[Stored records]
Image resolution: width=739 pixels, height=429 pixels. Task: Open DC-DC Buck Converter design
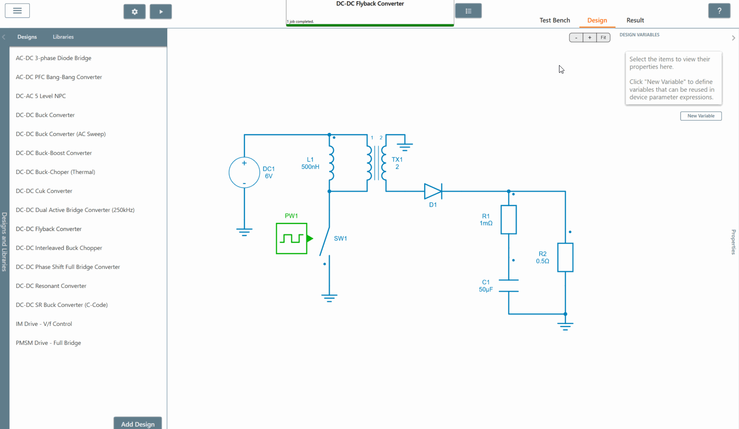tap(45, 115)
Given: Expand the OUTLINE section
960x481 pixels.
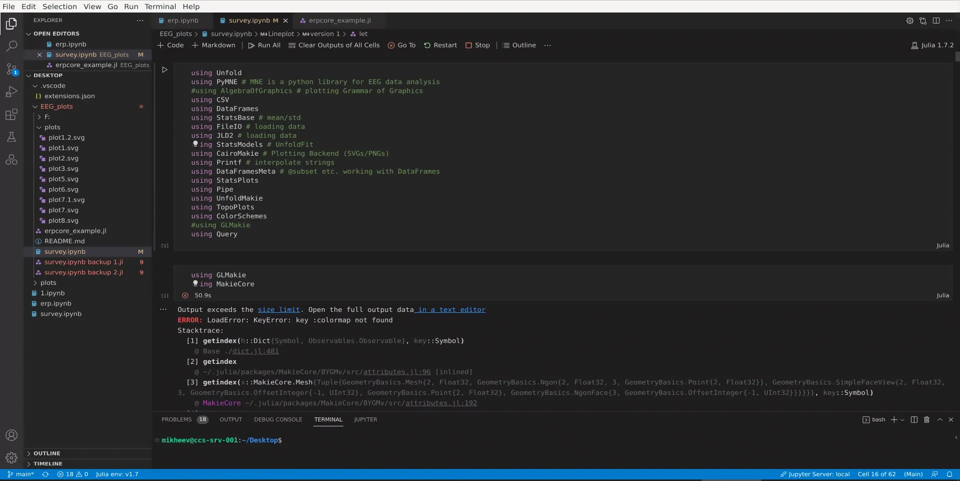Looking at the screenshot, I should (47, 453).
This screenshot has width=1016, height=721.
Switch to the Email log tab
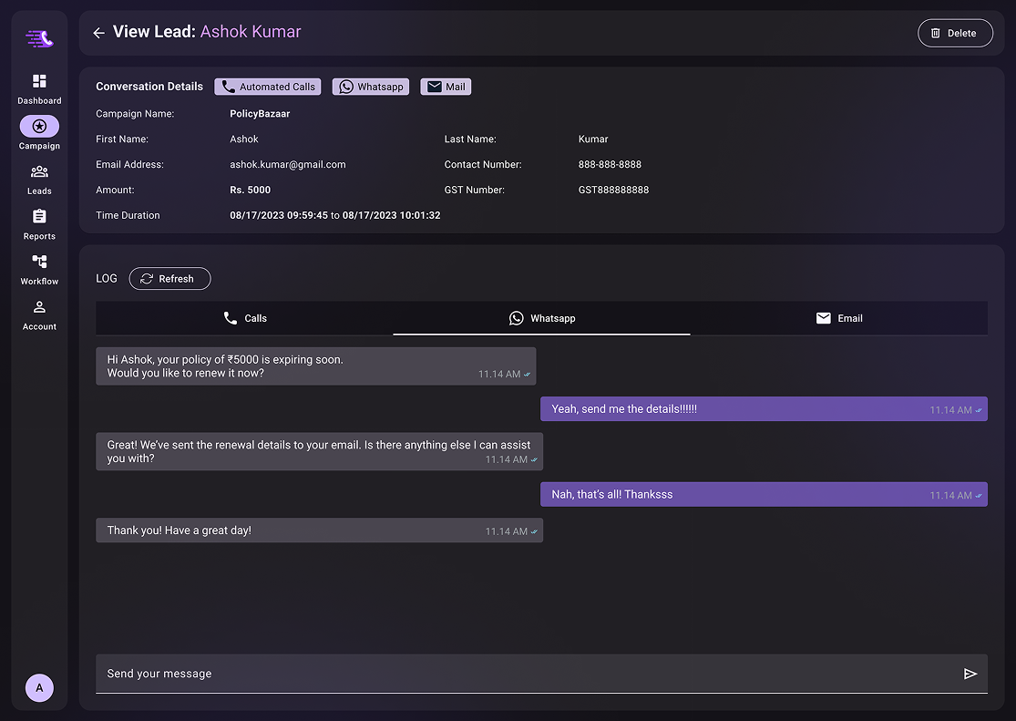(x=839, y=318)
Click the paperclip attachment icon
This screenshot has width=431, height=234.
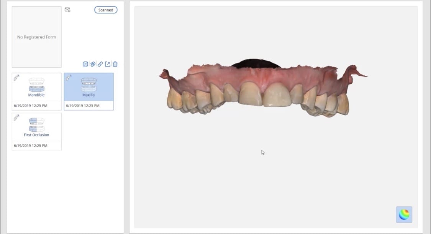93,64

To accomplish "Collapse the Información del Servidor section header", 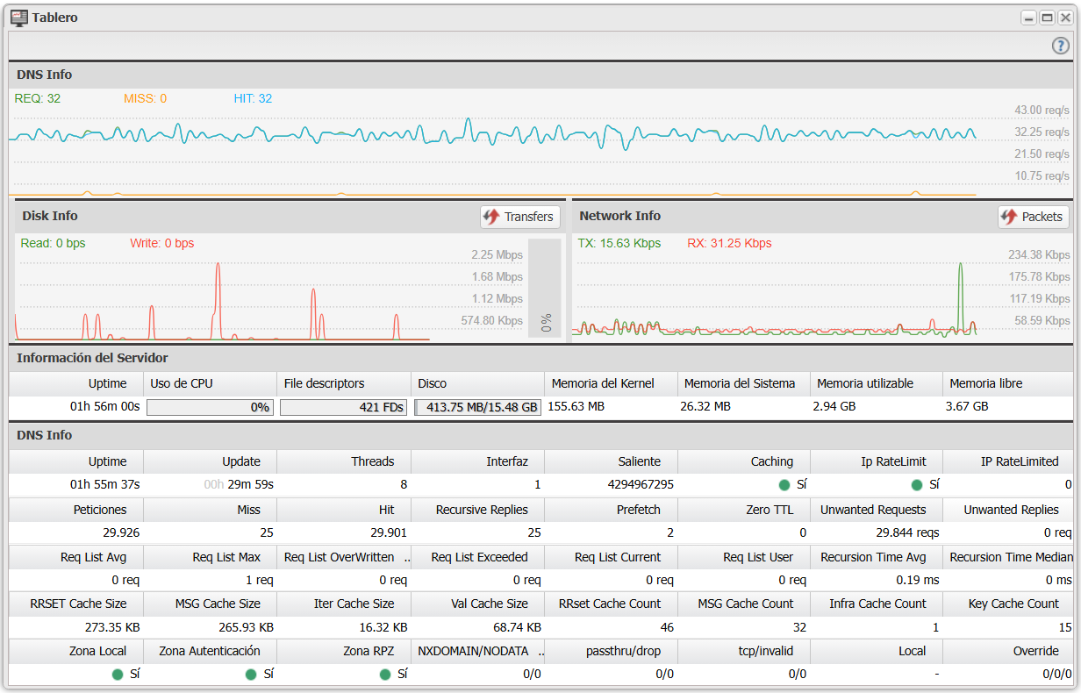I will tap(92, 358).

DIRECTIONS FOR THIS TASK: Retyping should start at the first line of the data above and stop after the line with "This screenshot has width=1016, height=721.", and no picture should be included.

SOLUTION TO THE PROBLEM:
Image resolution: width=739 pixels, height=429 pixels. Task: Open DC-DC Buck Converter design
tap(45, 115)
Given: Expand the OUTLINE section
960x481 pixels.
Looking at the screenshot, I should (47, 453).
This screenshot has width=1016, height=721.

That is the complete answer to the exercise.